Over 80% of Americans experience low-back pain at some point in their lives, as per research by the University of North Carolina. The Canadian Chiropractic Association has estimated that up to 85% of working people can encounter lower-back pain at least once in their lifetimes.

ALSO READ – Manage Joint Pain with These 7 Home Remedies

Low-back pain is usually caused by sitting for extended periods of time without lumbar support. Apart from the most common treatment options like physiotherapy, ice and heat compression, surgery, and pain killers, other options include engineering controls (ergonomic workplace redesign) and administrative controls (adjusting workload and schedule).


Arthritis is a painful joint disorder that causes inflammation and degenerative wear and tears in the joints. Symptoms of arthritis may vary depending on the type, pattern, severity, and joint it affects. In the United States, 46-million people suffer from some sort of disability, which will most likely be caused by arthritis.

Nearly 19 million are limited in their activities due to arthritis worldwide. And, nearly two-thirds of arthritis sufferers are under the age of 65. Treatment involves medications, physical therapy, therapeutic injections, and joint replacement in serious instances.

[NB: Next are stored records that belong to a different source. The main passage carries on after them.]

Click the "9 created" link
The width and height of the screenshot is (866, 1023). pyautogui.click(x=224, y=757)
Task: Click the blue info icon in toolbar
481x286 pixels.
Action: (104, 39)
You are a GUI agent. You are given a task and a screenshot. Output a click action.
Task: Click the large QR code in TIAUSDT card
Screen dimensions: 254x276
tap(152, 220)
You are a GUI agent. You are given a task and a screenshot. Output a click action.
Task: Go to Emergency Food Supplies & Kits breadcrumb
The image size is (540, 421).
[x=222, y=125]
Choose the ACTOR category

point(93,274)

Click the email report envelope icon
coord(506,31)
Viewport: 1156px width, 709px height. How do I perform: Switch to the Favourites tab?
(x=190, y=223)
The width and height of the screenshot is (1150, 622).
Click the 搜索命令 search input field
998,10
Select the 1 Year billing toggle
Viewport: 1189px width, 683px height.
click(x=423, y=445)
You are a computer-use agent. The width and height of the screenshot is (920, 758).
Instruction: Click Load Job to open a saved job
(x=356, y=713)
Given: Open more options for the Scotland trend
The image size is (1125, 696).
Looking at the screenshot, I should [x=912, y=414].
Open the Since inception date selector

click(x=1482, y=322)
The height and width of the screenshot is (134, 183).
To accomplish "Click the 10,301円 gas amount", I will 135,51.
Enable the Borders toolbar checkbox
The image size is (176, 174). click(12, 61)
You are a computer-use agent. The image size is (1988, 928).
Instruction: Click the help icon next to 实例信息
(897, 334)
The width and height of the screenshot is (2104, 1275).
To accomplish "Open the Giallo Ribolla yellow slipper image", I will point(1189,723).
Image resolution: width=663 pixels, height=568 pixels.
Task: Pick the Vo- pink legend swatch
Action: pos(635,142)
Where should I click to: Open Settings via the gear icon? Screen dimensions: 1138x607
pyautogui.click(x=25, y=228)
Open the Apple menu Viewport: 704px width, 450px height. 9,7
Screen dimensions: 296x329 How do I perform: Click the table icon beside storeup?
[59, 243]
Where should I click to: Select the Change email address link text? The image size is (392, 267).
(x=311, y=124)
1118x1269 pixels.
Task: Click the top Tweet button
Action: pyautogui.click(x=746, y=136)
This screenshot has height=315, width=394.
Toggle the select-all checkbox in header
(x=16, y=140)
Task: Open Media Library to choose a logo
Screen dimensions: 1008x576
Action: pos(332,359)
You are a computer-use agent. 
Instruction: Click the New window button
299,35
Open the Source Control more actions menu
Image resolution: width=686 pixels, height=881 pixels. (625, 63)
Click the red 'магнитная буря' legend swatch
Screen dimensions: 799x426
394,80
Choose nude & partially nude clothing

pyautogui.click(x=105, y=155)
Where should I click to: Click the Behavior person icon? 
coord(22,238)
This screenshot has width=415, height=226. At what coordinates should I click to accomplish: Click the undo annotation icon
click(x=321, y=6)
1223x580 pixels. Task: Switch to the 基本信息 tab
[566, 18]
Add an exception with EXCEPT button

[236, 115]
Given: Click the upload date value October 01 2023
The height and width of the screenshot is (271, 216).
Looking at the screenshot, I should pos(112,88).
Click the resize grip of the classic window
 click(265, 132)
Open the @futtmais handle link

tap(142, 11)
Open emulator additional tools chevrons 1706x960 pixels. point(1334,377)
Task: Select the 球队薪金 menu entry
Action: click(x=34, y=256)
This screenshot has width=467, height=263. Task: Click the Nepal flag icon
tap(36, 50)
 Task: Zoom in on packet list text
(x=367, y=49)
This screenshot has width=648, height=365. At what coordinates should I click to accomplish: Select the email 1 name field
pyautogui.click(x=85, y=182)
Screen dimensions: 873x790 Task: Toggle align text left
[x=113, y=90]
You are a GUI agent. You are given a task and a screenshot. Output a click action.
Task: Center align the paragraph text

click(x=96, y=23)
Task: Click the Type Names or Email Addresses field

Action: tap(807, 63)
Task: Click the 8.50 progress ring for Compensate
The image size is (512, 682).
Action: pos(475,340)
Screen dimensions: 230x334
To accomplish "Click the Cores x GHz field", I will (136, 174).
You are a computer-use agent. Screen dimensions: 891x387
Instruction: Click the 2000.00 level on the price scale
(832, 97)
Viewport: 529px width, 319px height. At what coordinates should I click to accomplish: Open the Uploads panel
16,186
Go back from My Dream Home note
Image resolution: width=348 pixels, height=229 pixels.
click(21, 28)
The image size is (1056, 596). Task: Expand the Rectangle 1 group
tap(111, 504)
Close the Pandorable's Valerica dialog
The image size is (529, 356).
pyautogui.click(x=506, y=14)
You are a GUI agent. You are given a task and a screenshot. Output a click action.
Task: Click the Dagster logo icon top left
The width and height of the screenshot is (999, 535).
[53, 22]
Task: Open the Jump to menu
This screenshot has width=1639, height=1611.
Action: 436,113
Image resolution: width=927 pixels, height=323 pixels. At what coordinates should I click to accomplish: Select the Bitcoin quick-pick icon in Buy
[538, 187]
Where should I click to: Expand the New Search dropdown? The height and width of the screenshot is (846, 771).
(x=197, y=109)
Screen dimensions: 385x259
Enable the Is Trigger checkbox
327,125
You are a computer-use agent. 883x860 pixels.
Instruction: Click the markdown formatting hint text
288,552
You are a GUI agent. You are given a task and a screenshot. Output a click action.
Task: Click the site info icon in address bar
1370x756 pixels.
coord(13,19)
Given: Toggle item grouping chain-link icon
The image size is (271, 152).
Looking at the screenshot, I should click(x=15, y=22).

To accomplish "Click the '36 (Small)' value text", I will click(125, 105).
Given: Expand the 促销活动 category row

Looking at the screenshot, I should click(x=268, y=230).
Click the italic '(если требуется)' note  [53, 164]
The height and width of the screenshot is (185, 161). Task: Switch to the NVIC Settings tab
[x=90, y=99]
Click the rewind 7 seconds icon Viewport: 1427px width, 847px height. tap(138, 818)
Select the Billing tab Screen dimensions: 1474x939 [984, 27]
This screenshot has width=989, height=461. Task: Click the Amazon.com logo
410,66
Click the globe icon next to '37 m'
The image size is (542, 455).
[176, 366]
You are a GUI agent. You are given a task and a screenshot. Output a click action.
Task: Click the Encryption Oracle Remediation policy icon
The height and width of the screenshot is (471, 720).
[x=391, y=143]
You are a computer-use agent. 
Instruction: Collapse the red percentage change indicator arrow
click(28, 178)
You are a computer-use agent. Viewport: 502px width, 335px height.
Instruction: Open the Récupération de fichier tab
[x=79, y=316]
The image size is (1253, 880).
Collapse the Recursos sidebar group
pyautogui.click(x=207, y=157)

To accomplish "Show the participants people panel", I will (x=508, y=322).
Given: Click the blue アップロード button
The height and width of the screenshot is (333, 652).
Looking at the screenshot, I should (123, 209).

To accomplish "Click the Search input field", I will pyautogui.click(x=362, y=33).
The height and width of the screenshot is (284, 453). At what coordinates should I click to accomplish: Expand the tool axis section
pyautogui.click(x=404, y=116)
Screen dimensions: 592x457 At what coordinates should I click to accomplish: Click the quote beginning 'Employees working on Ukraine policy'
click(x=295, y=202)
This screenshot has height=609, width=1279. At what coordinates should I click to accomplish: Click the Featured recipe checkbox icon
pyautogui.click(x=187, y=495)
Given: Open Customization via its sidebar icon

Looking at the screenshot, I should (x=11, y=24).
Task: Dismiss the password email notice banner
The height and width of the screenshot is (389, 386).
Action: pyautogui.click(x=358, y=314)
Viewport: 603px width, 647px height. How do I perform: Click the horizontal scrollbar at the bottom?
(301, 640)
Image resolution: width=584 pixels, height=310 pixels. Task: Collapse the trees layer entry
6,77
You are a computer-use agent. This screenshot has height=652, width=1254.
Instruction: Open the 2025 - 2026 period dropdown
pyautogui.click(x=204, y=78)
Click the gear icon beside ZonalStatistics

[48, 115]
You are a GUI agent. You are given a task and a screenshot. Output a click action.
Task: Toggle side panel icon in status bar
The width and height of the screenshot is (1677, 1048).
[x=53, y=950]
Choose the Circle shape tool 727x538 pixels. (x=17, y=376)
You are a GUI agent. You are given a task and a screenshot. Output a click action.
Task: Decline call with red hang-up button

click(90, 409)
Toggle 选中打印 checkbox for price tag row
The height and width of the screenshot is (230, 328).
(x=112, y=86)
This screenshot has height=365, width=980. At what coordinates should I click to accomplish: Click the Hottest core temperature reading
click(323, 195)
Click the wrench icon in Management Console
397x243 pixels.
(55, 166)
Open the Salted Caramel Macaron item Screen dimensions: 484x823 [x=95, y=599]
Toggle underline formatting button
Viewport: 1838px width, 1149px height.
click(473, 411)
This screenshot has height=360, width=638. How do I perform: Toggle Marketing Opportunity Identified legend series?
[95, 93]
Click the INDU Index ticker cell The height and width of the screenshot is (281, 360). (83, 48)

Tendinitis is caused by inflammation or irritation in the tendons—the thick cords connecting the muscles and bones. Tendinitis can be mild or severe, and recovery times can vary from weeks to even months.

Adults aged 40 and over are more susceptible to tendinitis because the tendons in that age become less elastic, causing them to rupture and crack easily. A study by OMICS International found that over 28-million people in the USA suffer from torn tendons every year, costing the healthcare system an estimated $30 billion money per year.

The treatment options include therapy, medication, and surgery. The RICE (Rest, Ice, Compression, Elevation) treatment at home is also effective for most cases of tendinitis.


Ergonomics is the science of balancing workplace requirements with human psychological and physiological factors by applying principles from engineering and product design.  The aim is to reduce incidents of disorders induced by overuse or misuse of muscles and joints in modern workplace settings. The above-mentioned disorders are the most common workplace deformations and illnesses caused by bad ergonomics.